Department of Preventive Medicine, Zilkha Neurogenetic Institute and Department of Psychiatry, University of Southern California, Los Angeles, CA 90089, USA.
Bioinformatics. 2013 Dec 1;29(23):2964-70. doi: 10.1093/bioinformatics/btt521. Epub 2013 Sep 9.
The accurate detection of copy number alterations (CNAs) in human genomes is important for understanding susceptibility to cancer and mechanisms of tumor progression. CNA detection in tumors from single nucleotide polymorphism (SNP) genotyping arrays is a challenging problem due to phenomena such as aneuploidy, stromal contamination, genomic waves and intra-tumor heterogeneity, issues that leading methods do not optimally address.
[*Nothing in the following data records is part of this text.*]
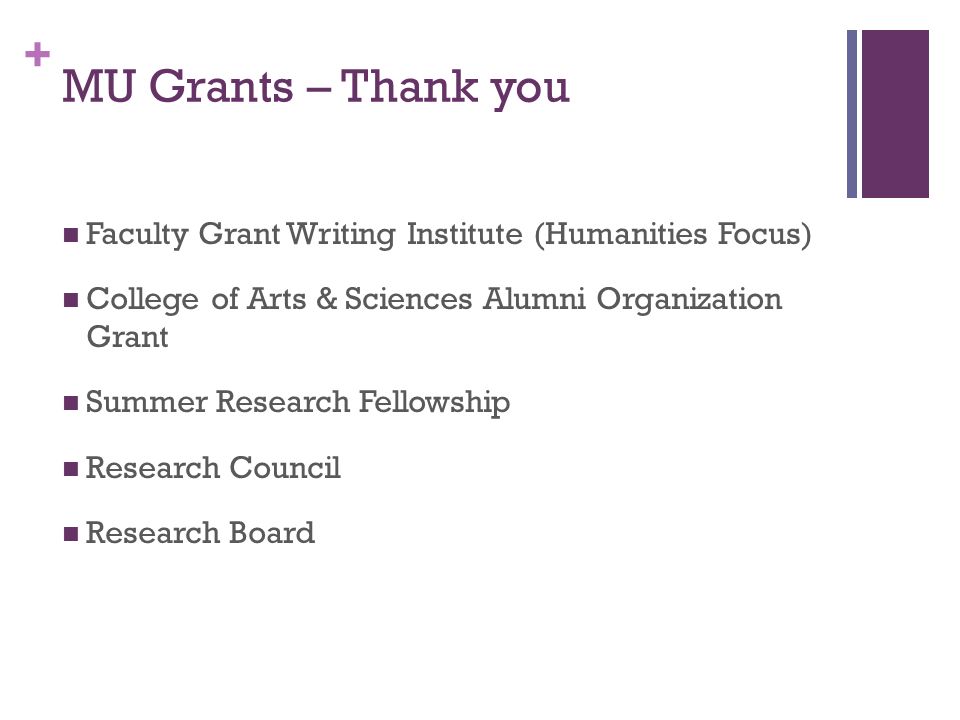Click 'MU Grants' in the title
The height and width of the screenshot is (720, 960).
178,86
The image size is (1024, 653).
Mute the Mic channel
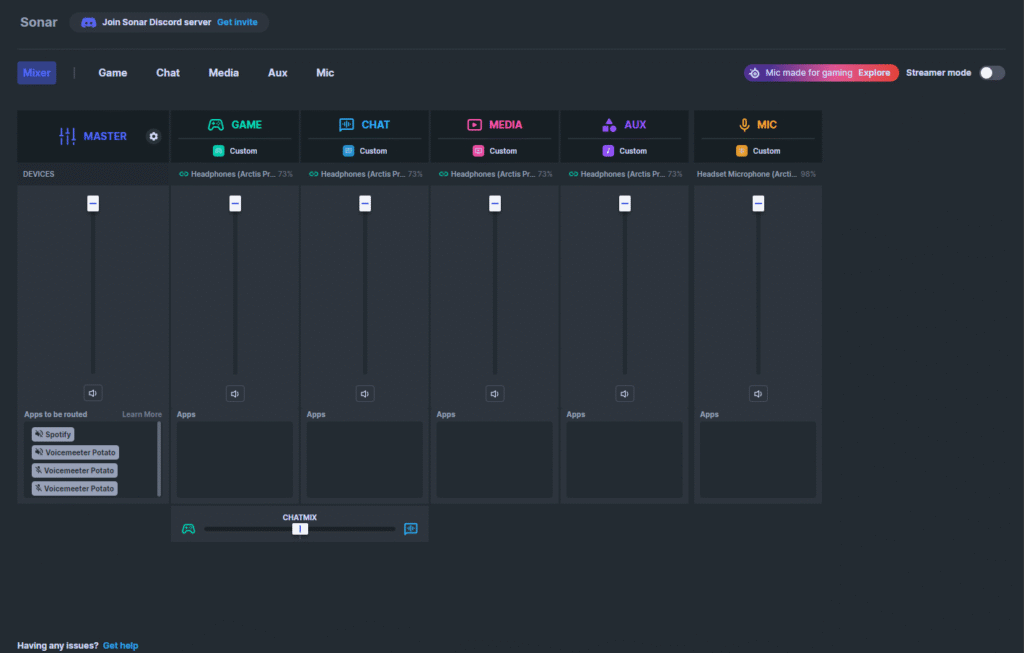(x=758, y=394)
Here we introduce methods and software (PennCNV-tumor) for fast and accurate CNA detection using signal intensity data from SNP genotyping arrays. We estimate stromal contamination by applying a maximum likelihood approach over multiple discrete genomic intervals. By conditioning on signal intensity across the genome, our method accounts for both aneuploidy and genomic waves. Finally, our method uses a hidden Markov model to integrate multiple sources of information, including total and allele-specific signal intensity at each SNP, as well as physical maps to make posterior inferences of CNAs. Using real data from cancer cell-lines and patient tumors, we demonstrate substantial improvements in accuracy and computational efficiency compared with existing methods.
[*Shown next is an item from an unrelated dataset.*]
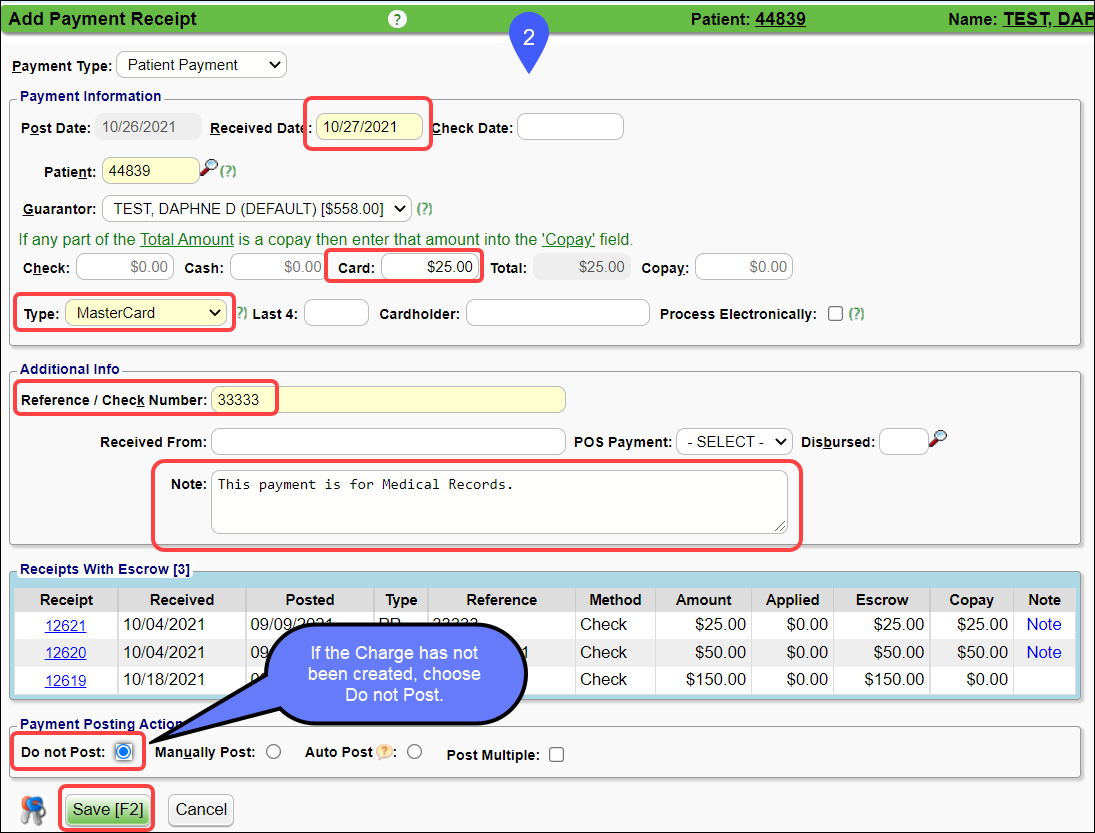
Task: Select the Do not Post radio button
Action: tap(123, 752)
准确检测人类基因组中的拷贝数改变(CNAs)对于理解癌症易感性和肿瘤进展机制非常重要。由于非整倍体、基质污染、基因组波和肿瘤内异质性等现象,单核苷酸多态性(SNP)基因分型阵列中的 CNA 检测是一个具有挑战性的问题,而主要方法并不能很好地解决这些问题。
在这里,我们介绍了使用 SNP 基因分型阵列的信号强度数据进行快速准确的 CNA 检测的方法和软件(PennCNV-tumor)。我们通过在多个离散基因组间隔上应用最大似然方法来估计基质污染。通过对整个基因组的信号强度进行条件处理,我们的方法既考虑了非整倍体,也考虑了基因组波。最后,我们的方法使用隐马尔可夫模型来整合多个信息源,包括每个 SNP 的总信号强度和等位基因特异性信号强度,以及物理图谱,以对 CNAs 进行后验推断。使用来自癌细胞系和患者肿瘤的真实数据,我们证明与现有方法相比,在准确性和计算效率方面有了显著提高。